--- Begin ---

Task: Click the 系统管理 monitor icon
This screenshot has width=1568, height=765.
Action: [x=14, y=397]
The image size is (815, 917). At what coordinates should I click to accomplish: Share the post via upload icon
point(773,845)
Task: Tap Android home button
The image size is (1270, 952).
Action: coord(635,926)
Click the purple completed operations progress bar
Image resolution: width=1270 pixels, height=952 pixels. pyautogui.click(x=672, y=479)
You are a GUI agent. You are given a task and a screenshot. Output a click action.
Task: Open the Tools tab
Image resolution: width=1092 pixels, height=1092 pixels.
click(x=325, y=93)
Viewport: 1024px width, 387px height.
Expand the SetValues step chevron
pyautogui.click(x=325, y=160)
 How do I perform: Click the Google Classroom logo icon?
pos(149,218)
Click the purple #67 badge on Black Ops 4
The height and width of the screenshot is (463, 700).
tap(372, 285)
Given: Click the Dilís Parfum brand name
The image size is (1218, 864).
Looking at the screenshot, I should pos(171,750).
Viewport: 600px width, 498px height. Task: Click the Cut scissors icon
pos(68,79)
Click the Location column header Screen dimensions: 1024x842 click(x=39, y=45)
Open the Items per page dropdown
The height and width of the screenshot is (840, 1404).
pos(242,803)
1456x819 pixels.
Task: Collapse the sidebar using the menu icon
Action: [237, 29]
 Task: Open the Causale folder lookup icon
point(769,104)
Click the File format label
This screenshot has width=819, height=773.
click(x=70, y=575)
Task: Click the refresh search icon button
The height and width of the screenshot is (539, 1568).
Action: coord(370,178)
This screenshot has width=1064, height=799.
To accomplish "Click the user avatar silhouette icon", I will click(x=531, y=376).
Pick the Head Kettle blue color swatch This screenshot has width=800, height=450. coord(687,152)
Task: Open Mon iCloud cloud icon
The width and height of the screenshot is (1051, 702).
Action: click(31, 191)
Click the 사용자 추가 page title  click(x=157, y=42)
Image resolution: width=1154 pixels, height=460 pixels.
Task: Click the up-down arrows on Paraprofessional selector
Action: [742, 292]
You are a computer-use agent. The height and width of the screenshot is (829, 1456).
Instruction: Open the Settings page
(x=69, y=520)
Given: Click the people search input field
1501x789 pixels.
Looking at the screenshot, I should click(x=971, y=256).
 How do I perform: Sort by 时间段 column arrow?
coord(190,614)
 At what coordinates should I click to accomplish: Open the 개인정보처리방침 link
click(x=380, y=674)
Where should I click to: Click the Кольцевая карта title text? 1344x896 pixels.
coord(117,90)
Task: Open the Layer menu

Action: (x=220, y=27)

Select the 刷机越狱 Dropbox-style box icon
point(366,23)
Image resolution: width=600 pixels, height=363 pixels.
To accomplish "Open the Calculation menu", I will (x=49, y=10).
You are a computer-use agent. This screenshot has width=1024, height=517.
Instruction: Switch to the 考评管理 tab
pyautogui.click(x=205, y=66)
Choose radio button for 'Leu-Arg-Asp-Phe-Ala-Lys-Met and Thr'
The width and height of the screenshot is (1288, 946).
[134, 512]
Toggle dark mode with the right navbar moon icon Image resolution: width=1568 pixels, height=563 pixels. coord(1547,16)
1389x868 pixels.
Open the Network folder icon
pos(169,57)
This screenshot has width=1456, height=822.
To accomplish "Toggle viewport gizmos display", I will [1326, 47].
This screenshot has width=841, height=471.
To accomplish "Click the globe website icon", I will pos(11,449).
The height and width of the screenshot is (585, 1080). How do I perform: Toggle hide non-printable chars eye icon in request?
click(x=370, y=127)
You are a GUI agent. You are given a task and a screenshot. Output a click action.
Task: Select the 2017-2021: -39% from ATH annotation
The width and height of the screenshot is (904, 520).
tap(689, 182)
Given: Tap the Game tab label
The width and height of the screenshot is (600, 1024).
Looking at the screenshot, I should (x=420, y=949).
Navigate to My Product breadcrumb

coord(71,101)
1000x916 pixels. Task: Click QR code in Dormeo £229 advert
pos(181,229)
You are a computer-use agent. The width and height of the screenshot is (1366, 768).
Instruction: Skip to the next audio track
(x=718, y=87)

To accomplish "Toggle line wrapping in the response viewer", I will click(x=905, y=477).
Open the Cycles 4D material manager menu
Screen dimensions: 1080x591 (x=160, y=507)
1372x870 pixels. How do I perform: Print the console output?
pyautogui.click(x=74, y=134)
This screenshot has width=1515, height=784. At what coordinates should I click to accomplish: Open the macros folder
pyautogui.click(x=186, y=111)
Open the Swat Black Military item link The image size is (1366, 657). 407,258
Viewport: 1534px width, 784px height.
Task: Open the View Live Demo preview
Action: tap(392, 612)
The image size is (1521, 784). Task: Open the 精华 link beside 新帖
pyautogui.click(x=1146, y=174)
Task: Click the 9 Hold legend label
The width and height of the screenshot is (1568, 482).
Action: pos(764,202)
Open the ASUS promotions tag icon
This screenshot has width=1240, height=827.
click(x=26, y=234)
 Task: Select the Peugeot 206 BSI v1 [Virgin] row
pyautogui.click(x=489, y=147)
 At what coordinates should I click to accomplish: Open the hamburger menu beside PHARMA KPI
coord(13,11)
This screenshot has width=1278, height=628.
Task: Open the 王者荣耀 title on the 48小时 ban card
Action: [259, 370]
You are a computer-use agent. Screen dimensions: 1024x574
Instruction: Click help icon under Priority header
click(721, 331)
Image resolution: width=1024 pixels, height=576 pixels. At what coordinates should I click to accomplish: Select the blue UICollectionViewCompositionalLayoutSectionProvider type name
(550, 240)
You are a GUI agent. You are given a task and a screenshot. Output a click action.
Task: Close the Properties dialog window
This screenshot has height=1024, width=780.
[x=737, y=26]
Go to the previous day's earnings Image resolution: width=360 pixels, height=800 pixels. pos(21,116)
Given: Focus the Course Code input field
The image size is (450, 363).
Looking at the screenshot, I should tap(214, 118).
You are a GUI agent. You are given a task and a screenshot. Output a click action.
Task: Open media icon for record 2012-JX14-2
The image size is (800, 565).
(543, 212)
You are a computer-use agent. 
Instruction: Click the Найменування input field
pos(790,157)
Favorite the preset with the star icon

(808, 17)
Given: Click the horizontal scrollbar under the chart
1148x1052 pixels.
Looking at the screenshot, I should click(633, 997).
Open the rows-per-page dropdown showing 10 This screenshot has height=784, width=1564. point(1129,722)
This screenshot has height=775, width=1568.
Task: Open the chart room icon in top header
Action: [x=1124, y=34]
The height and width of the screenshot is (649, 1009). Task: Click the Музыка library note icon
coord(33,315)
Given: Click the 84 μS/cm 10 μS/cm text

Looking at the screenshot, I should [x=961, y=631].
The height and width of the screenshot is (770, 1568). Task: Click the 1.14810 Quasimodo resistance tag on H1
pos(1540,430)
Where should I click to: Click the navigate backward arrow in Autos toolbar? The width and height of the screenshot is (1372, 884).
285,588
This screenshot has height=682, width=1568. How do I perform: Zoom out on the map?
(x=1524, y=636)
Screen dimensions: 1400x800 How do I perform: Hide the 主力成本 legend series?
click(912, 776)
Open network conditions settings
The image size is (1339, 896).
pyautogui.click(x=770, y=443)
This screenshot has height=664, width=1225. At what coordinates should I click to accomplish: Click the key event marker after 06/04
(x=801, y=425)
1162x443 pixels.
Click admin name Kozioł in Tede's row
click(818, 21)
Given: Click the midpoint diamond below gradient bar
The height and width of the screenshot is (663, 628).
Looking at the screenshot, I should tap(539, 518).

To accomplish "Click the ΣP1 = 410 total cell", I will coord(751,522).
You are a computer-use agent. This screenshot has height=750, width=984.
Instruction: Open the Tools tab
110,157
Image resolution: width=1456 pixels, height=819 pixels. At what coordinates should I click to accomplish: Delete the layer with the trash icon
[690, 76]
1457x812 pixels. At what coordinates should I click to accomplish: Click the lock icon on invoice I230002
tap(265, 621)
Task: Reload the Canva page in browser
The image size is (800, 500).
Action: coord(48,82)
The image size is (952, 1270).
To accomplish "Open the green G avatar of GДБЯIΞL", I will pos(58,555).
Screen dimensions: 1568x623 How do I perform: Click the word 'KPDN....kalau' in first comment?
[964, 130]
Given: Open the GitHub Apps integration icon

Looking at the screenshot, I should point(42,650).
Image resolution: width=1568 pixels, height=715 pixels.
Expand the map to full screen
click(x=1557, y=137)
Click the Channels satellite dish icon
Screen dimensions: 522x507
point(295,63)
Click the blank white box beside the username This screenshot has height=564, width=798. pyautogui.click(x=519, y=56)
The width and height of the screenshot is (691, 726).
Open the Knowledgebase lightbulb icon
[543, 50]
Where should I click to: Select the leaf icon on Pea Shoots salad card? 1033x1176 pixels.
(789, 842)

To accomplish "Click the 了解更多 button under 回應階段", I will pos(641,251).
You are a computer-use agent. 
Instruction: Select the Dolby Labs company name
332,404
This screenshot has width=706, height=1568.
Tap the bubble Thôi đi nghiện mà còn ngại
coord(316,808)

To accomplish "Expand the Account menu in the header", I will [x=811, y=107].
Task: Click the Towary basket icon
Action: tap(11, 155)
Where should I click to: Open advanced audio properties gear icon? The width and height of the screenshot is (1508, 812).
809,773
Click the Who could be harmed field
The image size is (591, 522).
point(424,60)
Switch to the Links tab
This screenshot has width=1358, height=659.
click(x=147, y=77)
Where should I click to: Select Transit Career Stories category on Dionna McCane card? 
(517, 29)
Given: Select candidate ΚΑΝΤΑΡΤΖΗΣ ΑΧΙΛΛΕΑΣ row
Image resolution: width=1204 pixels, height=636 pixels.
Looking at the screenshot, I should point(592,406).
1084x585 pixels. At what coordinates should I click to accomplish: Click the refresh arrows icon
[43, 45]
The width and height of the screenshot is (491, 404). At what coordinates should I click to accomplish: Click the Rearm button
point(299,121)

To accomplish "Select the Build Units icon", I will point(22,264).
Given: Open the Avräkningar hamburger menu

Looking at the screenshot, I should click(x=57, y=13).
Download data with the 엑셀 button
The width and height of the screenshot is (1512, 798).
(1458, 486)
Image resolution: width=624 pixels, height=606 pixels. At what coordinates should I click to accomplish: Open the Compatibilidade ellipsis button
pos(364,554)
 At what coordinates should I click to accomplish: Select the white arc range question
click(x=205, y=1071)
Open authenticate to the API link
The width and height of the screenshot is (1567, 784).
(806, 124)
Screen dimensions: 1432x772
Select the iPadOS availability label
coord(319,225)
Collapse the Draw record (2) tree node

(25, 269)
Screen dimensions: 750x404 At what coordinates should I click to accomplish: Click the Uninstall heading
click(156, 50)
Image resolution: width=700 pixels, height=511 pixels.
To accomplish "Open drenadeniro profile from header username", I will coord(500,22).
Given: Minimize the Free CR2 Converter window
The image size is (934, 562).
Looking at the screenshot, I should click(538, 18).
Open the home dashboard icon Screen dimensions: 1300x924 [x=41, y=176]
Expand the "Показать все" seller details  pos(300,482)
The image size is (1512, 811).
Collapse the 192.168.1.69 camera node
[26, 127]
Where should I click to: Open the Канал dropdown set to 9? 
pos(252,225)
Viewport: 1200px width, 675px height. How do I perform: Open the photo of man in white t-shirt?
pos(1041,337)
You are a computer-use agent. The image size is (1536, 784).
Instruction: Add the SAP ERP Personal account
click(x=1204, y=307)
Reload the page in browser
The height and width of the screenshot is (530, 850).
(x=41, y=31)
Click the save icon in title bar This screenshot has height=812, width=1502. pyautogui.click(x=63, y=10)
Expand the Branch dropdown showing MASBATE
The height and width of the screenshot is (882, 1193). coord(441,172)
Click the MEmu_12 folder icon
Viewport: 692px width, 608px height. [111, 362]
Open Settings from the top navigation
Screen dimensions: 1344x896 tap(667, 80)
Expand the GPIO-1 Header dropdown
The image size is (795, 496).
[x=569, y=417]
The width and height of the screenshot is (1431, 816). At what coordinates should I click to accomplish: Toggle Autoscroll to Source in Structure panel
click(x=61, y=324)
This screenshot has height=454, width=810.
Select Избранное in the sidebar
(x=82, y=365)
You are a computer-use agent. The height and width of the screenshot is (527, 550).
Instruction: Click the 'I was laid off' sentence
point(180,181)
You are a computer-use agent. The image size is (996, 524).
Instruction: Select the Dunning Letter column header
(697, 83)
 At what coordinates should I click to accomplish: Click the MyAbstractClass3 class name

--- End ---

## Problem statement
Render the entries as a numbered list, starting with the first line and going on through the line with "(x=69, y=520)", leaving out any blank lines.

## Solution to this problem
1. Task: Click the 系统管理 monitor icon
2. This screenshot has width=1568, height=765.
3. Action: [x=14, y=397]
4. The image size is (815, 917). At what coordinates should I click to accomplish: Share the post via upload icon
5. point(773,845)
6. Task: Tap Android home button
7. The image size is (1270, 952).
8. Action: coord(635,926)
9. Click the purple completed operations progress bar
10. Image resolution: width=1270 pixels, height=952 pixels. pyautogui.click(x=672, y=479)
11. You are a GUI agent. You are given a task and a screenshot. Output a click action.
12. Task: Open the Tools tab
13. Image resolution: width=1092 pixels, height=1092 pixels.
14. click(x=325, y=93)
15. Viewport: 1024px width, 387px height.
16. Expand the SetValues step chevron
17. pyautogui.click(x=325, y=160)
18.  How do I perform: Click the Google Classroom logo icon?
19. pos(149,218)
20. Click the purple #67 badge on Black Ops 4
21. The height and width of the screenshot is (463, 700).
22. tap(372, 285)
23. Given: Click the Dilís Parfum brand name
24. The image size is (1218, 864).
25. Looking at the screenshot, I should pos(171,750).
26. Viewport: 600px width, 498px height. Task: Click the Cut scissors icon
27. pos(68,79)
28. Click the Location column header Screen dimensions: 1024x842 click(x=39, y=45)
29. Open the Items per page dropdown
30. The height and width of the screenshot is (840, 1404).
31. pos(242,803)
32. 1456x819 pixels.
33. Task: Collapse the sidebar using the menu icon
34. Action: [237, 29]
35.  Task: Open the Causale folder lookup icon
36. point(769,104)
37. Click the File format label
38. This screenshot has width=819, height=773.
39. click(x=70, y=575)
40. Task: Click the refresh search icon button
41. The height and width of the screenshot is (539, 1568).
42. Action: coord(370,178)
43. This screenshot has width=1064, height=799.
44. To accomplish "Click the user avatar silhouette icon", I will click(x=531, y=376).
45. Pick the Head Kettle blue color swatch This screenshot has width=800, height=450. coord(687,152)
46. Task: Open Mon iCloud cloud icon
47. The width and height of the screenshot is (1051, 702).
48. Action: click(31, 191)
49. Click the 사용자 추가 page title  click(x=157, y=42)
50. Image resolution: width=1154 pixels, height=460 pixels.
51. Task: Click the up-down arrows on Paraprofessional selector
52. Action: [742, 292]
53. You are a computer-use agent. The height and width of the screenshot is (829, 1456).
54. Instruction: Open the Settings page
55. (x=69, y=520)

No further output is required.